Chapter 15: registered code can be objects or strings
Chapter 11: more on implicit widget object trees
Chapter 15: retrieving Python error info in C
Chapter 14/15: string conversions don't copy bytes
Chapter 2/12: close shelves manually under bsddb
Chapter 14/15: more integration examples (off page)
Chapter 15: more on precompiling code strings
Appendix A: CGI scripts versus Tkinter GUIs
Proposed updates for the second edition [future]

Also see the new supplemental integration examples page for additional supplements not listed below (the 6th item in the list above).

Chapter 15 supplement: registered code can be objects or strings

Chapter 15 tries to stick to general concepts, but in retrospect, the section on "object registration" may have been a bit misleading. It seems to imply that registration is tied to callable objects. It's not: the registered code can actually take the form of objects, code strings, or files. In fact, "registration" is really just a technique for telling C which code to run, by letting Python call through a C extension module.

In general, Python embedded code can take a variety of forms:

- Code strings:      expressions, statements
- Callable objects:  functions, classes, methods
- Code files:        modules, scripts, etc.

And embedded code may be located via:

- Modules:       fetching code by importing modules (on PYTHONPATH)
- Files:         fetching code from simple text files
- Registration:  letting Python pass code to a C extension module
- HTML tags:     extracting code from web pages
- Databases:     fetching code from a database table
- Processes:     receiving code over sockets
- Construction:  code may also be constructed at runtime
- And so on:     system registries, etc.

These categories aren't completely orthogonal. In common practice, code forms suggest location techniques:

- Code string sources:      files, modules, registration, databases, HTML
- Callable object sources:  modules, registration
- Code file sources:        modules, files

And like code sources, communication techniques depend on the code form as well:

- Arguments (input, output), return values (output)
     Objects
- Global variables: copy-in-copy-out (input, output)
     Strings, Objects
- Expression results (output)
     Strings
- Exported C extension module functions (input, output)
     Strings, Objects
- And others (files, sockets, stdin/out streams, etc.)

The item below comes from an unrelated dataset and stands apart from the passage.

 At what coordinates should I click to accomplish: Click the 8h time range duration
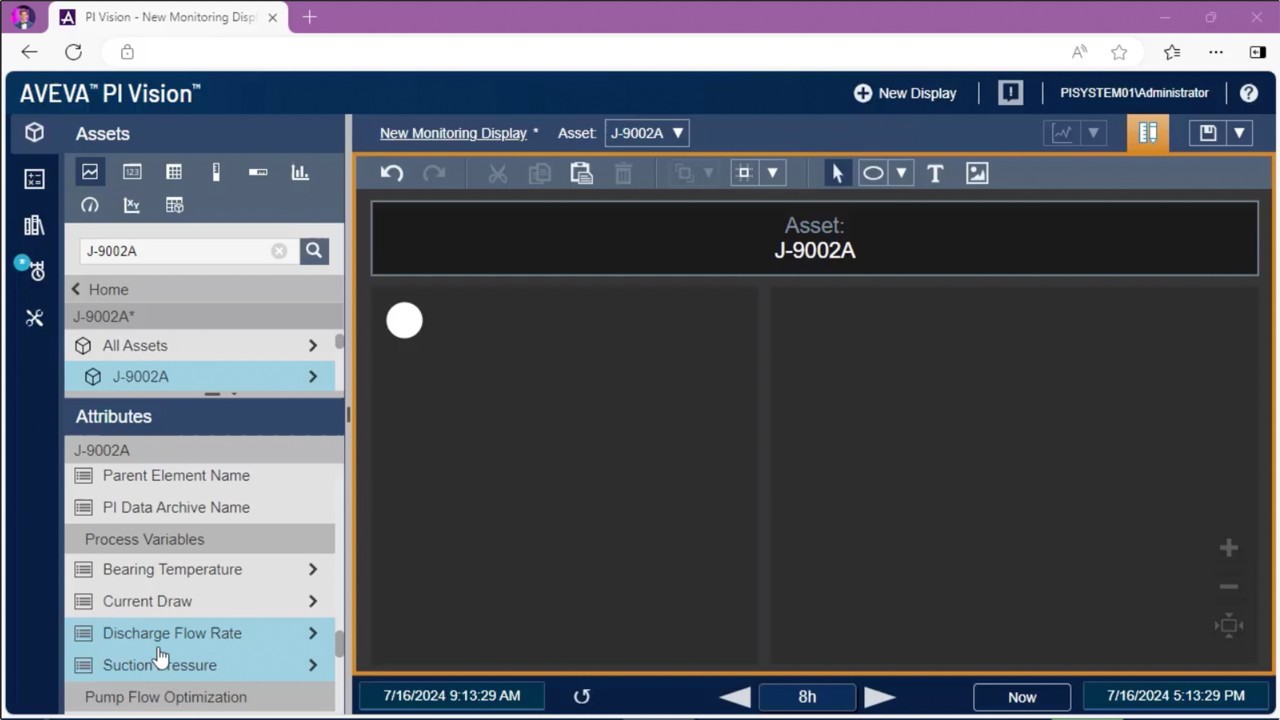[807, 697]
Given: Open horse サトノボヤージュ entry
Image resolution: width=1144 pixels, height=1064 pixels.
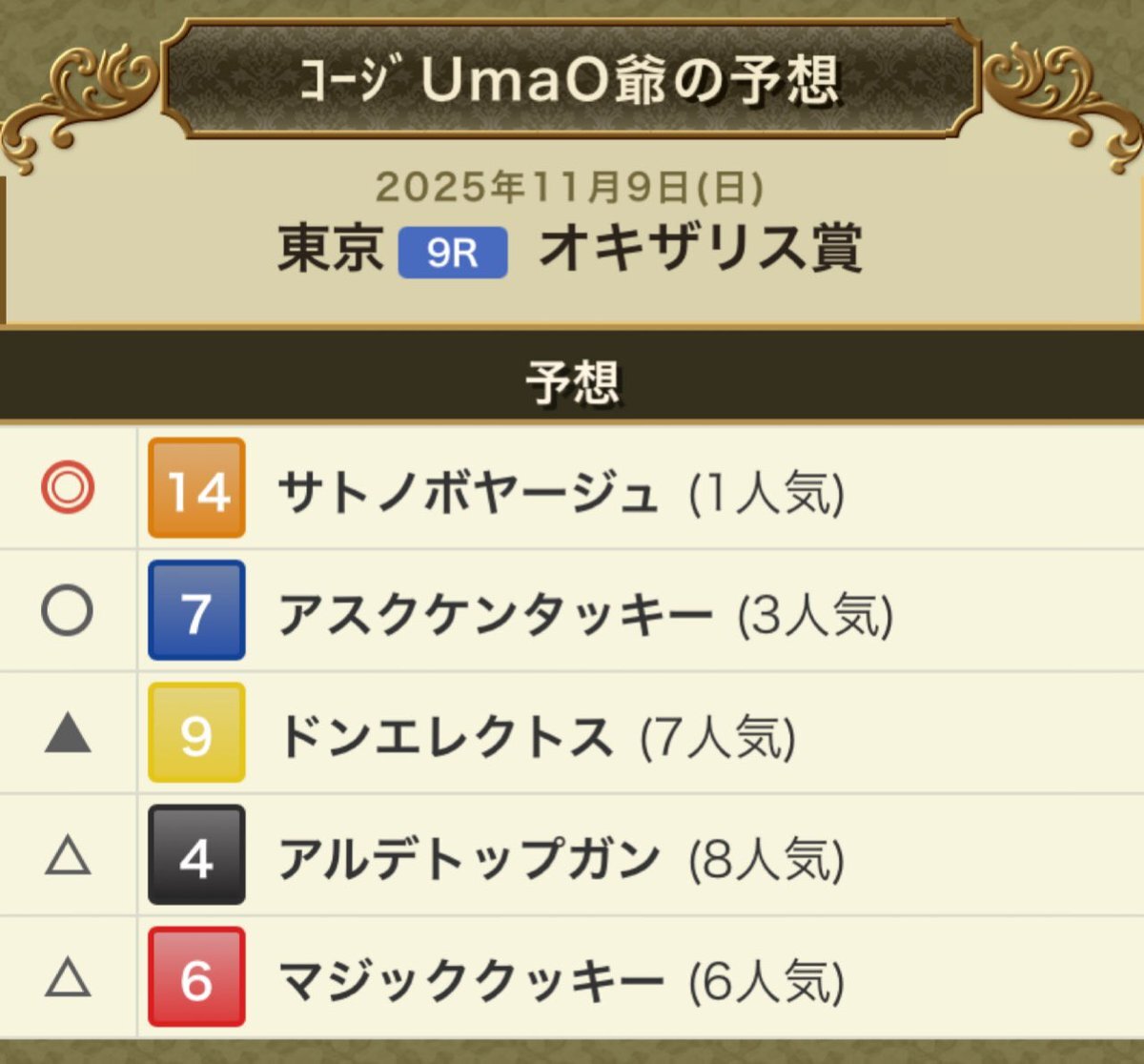Looking at the screenshot, I should click(x=467, y=493).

The registration technique usually suffers from the fact that it implies an extra coding step and an application structure, and does not readily support dynamic code reloading (there's no associated module). However, it's sometimes better when finer granularity is needed (e.g., Tkinter lets users associate Python objects with a large number of widget objets). The reloading problem may be solved by also registering a module name along with the Python code to be run, and (for objects) applying the indirection techniques discussed in chapter 11 (a raw Python object held by C won't be directly updated if its module is reloaded).

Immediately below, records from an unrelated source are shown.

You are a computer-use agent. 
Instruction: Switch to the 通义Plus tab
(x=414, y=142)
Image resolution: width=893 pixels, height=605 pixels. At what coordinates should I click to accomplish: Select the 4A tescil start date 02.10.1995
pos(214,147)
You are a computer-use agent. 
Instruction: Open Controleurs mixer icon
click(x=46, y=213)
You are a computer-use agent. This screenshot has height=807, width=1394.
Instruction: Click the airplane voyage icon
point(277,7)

Again, chapter 15 was intended as a general look at API tools, which you can apply according to your application's structure. Nobody's complained about the issues above, but to avoid confusion, the categories above should probably be more clearly defined at the start of chapter 15.

Chapter 11 supplement: more on implicit widget object trees

Chapter 11 correctly states that we don't need to keep a reference to a widget object if we won't be using it after creation. For example, the new button object:

Button(parent, ...options...)

doesn't need to be saved away in an instance member, if we won't access the button in the future. The chapter also suggests that this is because Tkinter implicitly builds a widget tree internally, based on the parent widgets we pass to constructors. But this is a subtle point, and I'm not sure it was made as clear as it could have been.

More specifically, when we make a call such as:

Button(parent,...)

Tkinter internally cross-links the new widget with its parent: the new child refers to the parent object in its 'master' member, and the parent refers to the child in its 'children' member (a table). Because of these internal references, the new widget won't "go away" after you create it: it's part of an instance object tree built up by Tkinter. And because of that, you can also do things like:

Button(parent,...).pack()    # returns None!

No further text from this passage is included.